Elon Musk and SpaceX were one of the first to promote the idea of a fifth mode of transportation known as the hyperloop.
In 2016, Elon Musk’s The Boring Company built an entire test track at SpaceX’s headquarters in Hawthrone, California to test hyperloop technology. The Boring Company was created as an outlet to dig giant tunnels under cities and other infrastructure for future hyperloop tracks. SpaceX used the test track to hold competitions for universities and vendors to develop pods for future hyperloops and gave funding to these students when they won.
Now, SpaceX may be turning the corner on its hyperloop ambitions as Bloomberg reports the mile-long hyperloop test track at SpaceX headquarters has been dismantled and an employee parking lot has been put in its place.
Symbolic gesture
Bloomberg calls the dismantling of the test track a symbolic gesture of a larger retreat from hyperloop development, despite Musk wanting to build a function hyperloop, earlier this year. Other evidence may be located in The Boring Company and SpaceX’s Las Vegas project where it initially was going to build hyperloops but instead built tunnels underneath the city where Tesla electric vehicles ferry passengers through the city on paved roads, not magnetic levitation tracks.
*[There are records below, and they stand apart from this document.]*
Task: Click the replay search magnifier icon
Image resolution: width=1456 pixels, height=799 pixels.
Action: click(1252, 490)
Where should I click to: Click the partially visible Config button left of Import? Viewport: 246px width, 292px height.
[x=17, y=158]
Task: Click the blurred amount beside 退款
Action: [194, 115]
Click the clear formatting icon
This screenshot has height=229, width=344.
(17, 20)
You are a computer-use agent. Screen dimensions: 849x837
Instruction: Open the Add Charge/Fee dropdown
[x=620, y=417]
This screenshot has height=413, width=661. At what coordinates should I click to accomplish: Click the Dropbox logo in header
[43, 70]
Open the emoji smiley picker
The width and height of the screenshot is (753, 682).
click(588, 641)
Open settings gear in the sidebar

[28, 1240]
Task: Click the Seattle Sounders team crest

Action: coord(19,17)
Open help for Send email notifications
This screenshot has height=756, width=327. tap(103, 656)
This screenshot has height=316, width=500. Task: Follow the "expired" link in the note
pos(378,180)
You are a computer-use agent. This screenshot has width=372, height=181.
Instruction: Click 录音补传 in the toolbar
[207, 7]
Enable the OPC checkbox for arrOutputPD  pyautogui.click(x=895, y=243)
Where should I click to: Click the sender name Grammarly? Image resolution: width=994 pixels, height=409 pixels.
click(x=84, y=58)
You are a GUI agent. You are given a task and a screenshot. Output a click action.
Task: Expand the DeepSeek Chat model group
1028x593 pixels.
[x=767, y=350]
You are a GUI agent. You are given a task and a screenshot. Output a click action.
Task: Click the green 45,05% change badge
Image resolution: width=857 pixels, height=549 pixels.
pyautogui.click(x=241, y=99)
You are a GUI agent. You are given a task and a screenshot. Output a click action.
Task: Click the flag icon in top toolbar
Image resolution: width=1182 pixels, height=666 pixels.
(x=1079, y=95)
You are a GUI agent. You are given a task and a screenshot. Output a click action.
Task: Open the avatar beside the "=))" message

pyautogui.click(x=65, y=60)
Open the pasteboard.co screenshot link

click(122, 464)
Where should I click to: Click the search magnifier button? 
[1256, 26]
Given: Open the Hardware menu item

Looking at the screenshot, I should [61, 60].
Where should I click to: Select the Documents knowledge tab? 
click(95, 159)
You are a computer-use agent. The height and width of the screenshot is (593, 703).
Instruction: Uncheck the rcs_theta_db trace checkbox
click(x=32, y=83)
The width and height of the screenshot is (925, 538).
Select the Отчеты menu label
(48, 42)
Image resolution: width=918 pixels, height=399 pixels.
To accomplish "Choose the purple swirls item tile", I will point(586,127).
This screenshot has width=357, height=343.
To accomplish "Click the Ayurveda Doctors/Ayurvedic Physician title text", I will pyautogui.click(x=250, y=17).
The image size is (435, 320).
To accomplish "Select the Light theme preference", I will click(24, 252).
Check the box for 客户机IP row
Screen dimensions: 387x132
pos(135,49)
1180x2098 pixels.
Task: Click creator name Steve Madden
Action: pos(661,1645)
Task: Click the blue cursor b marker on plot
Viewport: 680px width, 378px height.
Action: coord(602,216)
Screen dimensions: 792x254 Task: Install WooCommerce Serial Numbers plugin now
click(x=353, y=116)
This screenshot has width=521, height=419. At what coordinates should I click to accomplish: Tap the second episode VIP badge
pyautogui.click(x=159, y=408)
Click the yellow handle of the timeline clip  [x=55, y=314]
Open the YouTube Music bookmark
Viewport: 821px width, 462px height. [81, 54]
The move to dismantle the test track will only encourage those believing hyperloop has lost all momentum from five years ago and is not a viable transportation option. Likely, the Virgin Hyperloop decision to abandon passenger travel in hyperloop will be used as another example.
Yet, there are plenty of companies still developing the hyperloop for both cargo and passenger travel. HyperloopTT, Hardt Hyperloop, Transpod and others have been in development of the technology have received government funding to build these tracks.
Specifically, Transpod received multi-billion-dollar investment for Alberta, Canada’s infrastructure plan. Hardt also received a multi-billion-dollar investment from the European Union for hyperloop development in Europe.